Billy Cobham: Spanish Moss - A Sound Portrait: Spanish Moss
Track
Spanish Moss - A Sound Portrait: Spanish Moss
Artist
Billy Cobham (drums, percussion)
CD
Crosswinds (Atlantic 7300)
Musicians:
Billy Cobham (drums, percussion), Michael Brecker (reeds),
Randy Brecker (trumpet), Garnett Brown (trombone), George Duke (keyboards), John Abercrombie (guitar), John Williams (bass), Lee Pastora (Latin Percussion)
.Composed by Billy Cobham
.Recorded: New York. early 1974
Rating: 97/100 (learn more)
"Spanish Moss" appeared as Part 1 of a suite on Crosswinds and is extracted from that arrangement for singular review here. The weird thing about Spanish moss is that it is not a moss at all. It is actually a very beautiful flowering plant that hangs from trees. It is very common in the humid southeastern United States and spreads far and wide to such places as Argentina. What importance this had to Billy Cobham in naming this tune is unknown to me. But there may be a clue or two in the music.

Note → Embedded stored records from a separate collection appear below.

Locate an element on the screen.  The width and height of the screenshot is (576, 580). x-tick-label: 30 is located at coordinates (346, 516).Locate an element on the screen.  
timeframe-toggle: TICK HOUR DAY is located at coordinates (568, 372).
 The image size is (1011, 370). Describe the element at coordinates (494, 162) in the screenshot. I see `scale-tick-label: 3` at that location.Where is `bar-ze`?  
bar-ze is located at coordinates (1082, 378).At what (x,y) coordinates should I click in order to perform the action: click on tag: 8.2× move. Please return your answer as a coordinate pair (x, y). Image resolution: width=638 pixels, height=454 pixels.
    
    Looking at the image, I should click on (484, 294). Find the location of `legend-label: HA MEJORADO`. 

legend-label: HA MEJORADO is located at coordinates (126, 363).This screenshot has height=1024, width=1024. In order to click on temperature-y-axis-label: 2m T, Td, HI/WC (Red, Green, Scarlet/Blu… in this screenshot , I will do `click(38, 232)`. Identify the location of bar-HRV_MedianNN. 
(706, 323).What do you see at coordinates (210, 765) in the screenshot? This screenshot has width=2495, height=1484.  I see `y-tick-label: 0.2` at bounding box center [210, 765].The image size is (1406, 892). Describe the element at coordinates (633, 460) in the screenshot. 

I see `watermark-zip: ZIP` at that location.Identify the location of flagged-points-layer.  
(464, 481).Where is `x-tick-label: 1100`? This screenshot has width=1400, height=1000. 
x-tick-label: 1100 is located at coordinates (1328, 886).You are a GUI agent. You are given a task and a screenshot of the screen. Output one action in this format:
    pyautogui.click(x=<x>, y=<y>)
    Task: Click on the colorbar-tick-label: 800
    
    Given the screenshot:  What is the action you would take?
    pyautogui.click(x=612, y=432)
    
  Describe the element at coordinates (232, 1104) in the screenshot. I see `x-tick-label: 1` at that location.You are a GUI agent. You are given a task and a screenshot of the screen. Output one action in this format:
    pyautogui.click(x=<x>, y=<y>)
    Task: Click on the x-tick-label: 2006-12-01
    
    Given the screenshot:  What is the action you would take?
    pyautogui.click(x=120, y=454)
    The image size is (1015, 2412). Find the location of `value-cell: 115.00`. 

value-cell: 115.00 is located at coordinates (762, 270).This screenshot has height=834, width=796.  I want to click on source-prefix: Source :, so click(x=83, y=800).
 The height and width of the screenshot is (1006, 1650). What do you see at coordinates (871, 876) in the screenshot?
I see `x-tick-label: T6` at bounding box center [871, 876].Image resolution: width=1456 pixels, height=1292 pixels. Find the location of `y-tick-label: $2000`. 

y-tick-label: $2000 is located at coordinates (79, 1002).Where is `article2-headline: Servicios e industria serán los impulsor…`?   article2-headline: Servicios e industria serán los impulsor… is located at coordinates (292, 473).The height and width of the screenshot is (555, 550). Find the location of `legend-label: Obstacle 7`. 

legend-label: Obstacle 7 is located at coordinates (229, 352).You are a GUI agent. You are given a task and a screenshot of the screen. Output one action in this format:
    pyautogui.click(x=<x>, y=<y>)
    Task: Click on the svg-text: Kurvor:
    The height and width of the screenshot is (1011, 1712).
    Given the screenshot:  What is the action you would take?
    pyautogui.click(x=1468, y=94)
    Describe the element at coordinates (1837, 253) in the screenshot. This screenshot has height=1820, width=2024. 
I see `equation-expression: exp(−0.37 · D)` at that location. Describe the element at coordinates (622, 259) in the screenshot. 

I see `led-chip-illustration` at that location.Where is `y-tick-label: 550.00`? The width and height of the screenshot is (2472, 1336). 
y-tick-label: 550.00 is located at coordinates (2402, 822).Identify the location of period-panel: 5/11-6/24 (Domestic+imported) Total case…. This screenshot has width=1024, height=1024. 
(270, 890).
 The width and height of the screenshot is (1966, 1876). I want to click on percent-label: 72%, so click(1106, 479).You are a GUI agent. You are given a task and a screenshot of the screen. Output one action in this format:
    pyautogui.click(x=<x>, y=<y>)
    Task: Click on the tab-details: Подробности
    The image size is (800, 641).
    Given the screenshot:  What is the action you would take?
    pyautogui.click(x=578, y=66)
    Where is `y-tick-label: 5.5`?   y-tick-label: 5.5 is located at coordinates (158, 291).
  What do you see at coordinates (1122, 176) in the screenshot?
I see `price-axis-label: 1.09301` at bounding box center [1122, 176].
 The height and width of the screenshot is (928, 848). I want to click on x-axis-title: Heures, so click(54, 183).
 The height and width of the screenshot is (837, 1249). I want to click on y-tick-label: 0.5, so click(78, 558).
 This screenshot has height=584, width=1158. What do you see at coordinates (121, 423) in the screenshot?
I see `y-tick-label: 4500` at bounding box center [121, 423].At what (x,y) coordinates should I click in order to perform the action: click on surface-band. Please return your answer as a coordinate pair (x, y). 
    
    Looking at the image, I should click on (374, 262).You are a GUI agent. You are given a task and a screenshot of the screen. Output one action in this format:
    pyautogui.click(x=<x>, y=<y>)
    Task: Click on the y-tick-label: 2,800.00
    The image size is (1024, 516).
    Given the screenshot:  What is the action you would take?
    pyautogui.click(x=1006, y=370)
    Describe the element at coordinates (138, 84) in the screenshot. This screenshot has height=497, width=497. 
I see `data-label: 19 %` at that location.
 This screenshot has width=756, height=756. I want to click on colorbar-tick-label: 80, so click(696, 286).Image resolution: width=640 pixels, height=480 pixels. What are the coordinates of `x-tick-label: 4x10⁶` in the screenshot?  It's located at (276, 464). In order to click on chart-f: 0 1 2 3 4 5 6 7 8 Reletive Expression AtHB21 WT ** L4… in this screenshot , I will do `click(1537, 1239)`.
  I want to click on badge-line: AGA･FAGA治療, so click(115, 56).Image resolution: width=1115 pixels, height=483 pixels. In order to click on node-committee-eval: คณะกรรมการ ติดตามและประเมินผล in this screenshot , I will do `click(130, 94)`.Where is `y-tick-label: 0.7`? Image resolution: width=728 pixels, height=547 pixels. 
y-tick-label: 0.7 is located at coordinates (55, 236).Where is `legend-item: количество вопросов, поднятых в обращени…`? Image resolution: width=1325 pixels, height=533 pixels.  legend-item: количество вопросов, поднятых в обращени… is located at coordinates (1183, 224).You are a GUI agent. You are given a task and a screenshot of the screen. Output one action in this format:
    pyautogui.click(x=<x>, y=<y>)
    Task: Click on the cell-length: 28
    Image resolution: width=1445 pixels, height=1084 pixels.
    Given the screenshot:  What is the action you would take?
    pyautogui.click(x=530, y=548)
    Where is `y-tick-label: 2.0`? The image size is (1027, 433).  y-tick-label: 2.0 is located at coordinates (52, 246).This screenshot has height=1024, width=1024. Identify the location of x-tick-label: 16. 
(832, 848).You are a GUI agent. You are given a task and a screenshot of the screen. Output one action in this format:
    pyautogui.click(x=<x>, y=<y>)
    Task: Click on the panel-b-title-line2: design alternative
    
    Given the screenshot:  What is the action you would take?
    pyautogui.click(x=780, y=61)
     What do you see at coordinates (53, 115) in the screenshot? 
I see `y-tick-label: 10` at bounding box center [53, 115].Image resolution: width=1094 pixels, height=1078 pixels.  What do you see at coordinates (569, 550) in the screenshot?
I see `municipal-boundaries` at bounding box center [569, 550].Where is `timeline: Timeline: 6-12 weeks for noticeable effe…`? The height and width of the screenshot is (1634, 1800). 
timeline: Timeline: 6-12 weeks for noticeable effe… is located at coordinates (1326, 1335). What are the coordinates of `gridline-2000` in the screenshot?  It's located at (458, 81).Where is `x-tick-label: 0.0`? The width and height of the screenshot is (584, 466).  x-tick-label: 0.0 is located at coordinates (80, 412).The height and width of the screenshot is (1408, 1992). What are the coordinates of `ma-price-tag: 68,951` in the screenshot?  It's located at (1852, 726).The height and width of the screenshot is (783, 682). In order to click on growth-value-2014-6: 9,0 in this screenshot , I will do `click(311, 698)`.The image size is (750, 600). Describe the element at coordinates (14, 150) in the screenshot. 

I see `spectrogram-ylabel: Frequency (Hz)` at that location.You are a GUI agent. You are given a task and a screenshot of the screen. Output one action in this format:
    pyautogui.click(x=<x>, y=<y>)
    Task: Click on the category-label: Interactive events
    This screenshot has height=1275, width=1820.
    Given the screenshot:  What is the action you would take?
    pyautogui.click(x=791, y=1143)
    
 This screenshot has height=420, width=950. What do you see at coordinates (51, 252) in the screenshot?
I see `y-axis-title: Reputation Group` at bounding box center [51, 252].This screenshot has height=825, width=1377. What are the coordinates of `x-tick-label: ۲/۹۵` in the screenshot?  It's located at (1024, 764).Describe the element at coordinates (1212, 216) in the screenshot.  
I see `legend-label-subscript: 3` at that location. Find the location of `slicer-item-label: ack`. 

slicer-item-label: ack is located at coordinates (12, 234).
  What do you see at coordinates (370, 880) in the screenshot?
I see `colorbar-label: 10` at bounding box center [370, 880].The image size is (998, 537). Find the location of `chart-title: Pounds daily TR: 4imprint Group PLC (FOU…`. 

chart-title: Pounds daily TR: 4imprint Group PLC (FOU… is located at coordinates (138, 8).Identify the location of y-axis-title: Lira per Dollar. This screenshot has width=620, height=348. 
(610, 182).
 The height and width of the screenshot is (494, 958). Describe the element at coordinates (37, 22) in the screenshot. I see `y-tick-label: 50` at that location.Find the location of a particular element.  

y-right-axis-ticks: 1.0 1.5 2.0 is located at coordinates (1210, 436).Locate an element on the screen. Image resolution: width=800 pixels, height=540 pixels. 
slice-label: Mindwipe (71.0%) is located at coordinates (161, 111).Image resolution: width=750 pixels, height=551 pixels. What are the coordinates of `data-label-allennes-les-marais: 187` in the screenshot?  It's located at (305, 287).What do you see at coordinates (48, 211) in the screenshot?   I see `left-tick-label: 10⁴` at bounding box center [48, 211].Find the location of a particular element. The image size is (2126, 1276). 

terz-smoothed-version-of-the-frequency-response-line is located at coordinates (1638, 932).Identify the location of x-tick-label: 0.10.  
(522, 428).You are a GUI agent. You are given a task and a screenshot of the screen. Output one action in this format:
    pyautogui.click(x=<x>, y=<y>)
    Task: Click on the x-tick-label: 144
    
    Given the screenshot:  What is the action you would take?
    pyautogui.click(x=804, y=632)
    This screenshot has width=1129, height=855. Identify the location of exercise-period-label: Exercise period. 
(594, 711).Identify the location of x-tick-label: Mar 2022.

We first hear the winds of an imminent thunderstorm. Shortly thereafter, a mission bell is heard in the distance. There are other sounds, lost in the wind, beckoning us to a sanctuary. We arrive at a Spanish mission surrounded by southern live oaks draped in Spanish moss. We are greeted with open arms and invited inside. We are fed. We drink. We then relax to the strains of quasi-Latin music.
There is nothing too heavy here. There is no pyrotechnic showboating from Cobham, Duke or the Brecker Brothers. It is just good melodic music with 90% of its root system buried in jazz ground. Strangely, Spanish moss has no root system. But I am still sticking with my metaphors.